Task goal: Nothing but the line with "Task: Switch to the ESP Ranking tab" and the lines after it should appear, each retyped exactly as in the listing.

[Start of Attachment]

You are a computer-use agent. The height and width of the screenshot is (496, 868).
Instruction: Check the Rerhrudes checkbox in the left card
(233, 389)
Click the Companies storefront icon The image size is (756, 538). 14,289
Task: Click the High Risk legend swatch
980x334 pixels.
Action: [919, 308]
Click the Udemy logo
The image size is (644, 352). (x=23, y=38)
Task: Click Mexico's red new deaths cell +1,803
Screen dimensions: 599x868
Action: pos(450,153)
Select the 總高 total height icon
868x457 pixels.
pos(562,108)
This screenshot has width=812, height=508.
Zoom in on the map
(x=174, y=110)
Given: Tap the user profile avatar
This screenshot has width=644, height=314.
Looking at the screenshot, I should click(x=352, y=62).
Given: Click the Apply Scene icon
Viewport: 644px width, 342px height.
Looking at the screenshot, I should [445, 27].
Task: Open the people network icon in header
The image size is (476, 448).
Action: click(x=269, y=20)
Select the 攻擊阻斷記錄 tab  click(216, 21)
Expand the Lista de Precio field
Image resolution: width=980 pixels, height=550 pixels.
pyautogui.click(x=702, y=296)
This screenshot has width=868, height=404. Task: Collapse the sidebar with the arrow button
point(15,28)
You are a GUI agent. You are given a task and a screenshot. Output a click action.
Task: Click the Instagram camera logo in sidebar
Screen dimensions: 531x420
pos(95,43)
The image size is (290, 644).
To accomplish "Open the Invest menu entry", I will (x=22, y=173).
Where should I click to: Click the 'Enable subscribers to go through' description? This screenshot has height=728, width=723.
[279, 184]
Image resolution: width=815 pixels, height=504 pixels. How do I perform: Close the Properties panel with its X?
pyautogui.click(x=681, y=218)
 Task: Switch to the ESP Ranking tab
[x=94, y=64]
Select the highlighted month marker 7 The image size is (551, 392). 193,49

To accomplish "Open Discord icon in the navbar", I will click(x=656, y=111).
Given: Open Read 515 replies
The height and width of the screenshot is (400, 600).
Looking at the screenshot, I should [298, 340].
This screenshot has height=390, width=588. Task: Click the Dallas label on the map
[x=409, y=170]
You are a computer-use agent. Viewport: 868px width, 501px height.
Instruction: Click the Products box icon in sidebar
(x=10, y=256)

[End of Attachment]

Reply:
 Task: Switch to the ESP Ranking tab
[x=94, y=64]
Select the highlighted month marker 7 The image size is (551, 392). 193,49

To accomplish "Open Discord icon in the navbar", I will click(x=656, y=111).
Given: Open Read 515 replies
The height and width of the screenshot is (400, 600).
Looking at the screenshot, I should [298, 340].
This screenshot has height=390, width=588. Task: Click the Dallas label on the map
[x=409, y=170]
You are a computer-use agent. Viewport: 868px width, 501px height.
Instruction: Click the Products box icon in sidebar
(x=10, y=256)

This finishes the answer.